‘Tide marks’ were where the water either ran up your arms or down your neck, so you just let it dry or gave a quick rub with your sleeve.
There were no hot water taps or central heating around in these good old times so when it came to getting washed in the winter it was a quick splash – and I mean quick.
There was always plenty of snow and ice around in winter so in my case it was just a case of ‘wash what can be seen’ of your face and hands. Now ‘tide marks’ were where the water either ran up your arms or down your neck, so you just let it dry or gave a quick rub with your sleeve. By doing this you ended up with streaks or ‘tide marks’ as we called them.

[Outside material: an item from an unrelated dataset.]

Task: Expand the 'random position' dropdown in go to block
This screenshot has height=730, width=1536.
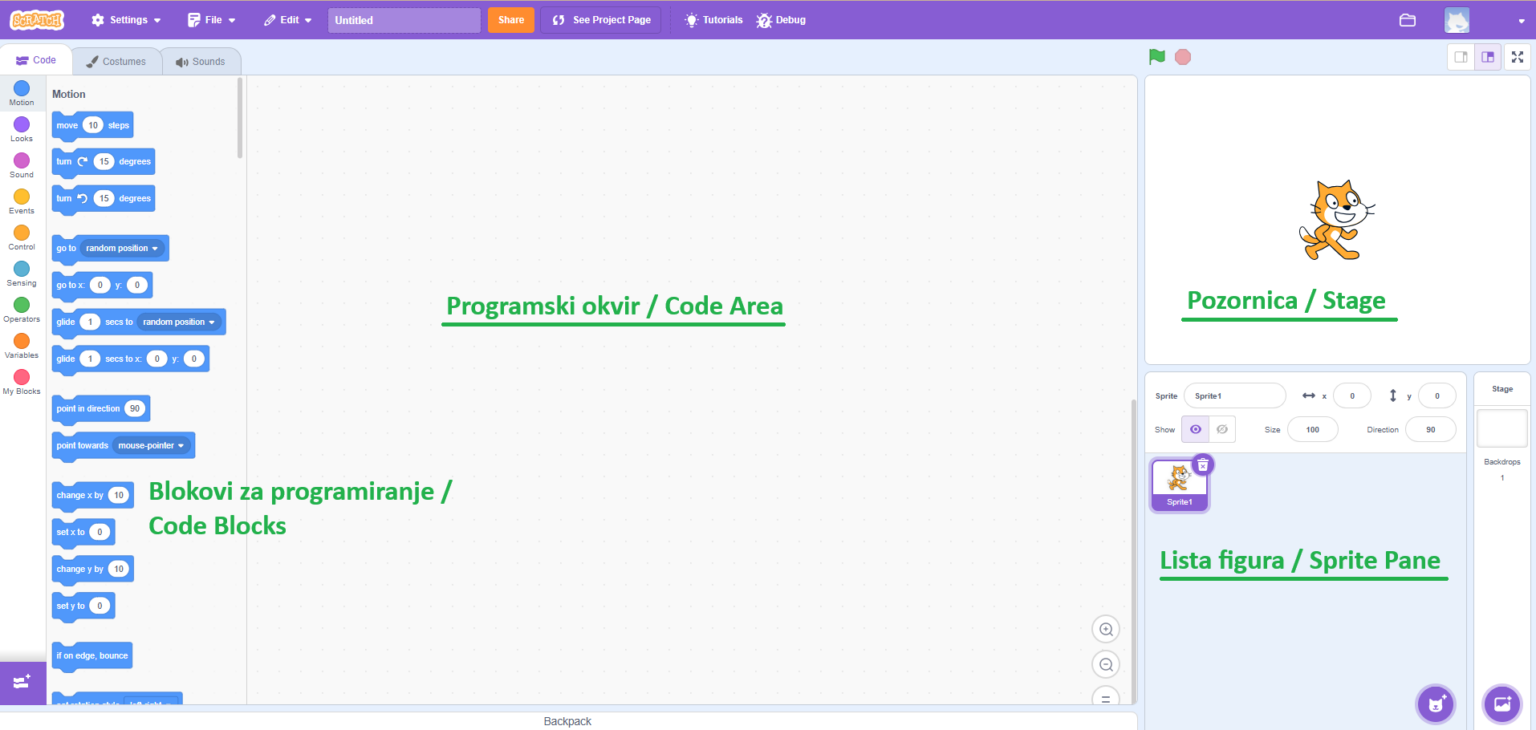Action: click(154, 248)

Now and again a teacher would pull you over and roll your sleeves up, where there would be some great tide marks on show, which I would just laugh at. The other place was your ears and neck which just got washed now and again if they were lucky. No one I knew was too bothered, a few in our street and around the doors were exactly the same as me.

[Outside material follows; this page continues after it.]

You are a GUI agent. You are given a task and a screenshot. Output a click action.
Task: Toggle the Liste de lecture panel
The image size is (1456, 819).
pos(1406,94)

It would not surprise me in the least if the saying ‘do behind your ears and that is your neck’ came to light around this time as hygiene was never top of my list at this time. As far as I can remember there was only two types of soap around this time, which were a carbolic Lifebuoy 1 (a red colour) and Lifebuoy 2 (a green colour). These two soaps were used for everything from getting washed to doing the dishes and cleaning steps. A bar of soap was around 12 inches long and 2 inches square, and your parents just cut them up to suit the job they were doing at the time.
In today’s era, you have that many soaps, shampoos and deodorants, that muck and minging is just a big taboo and not allowed!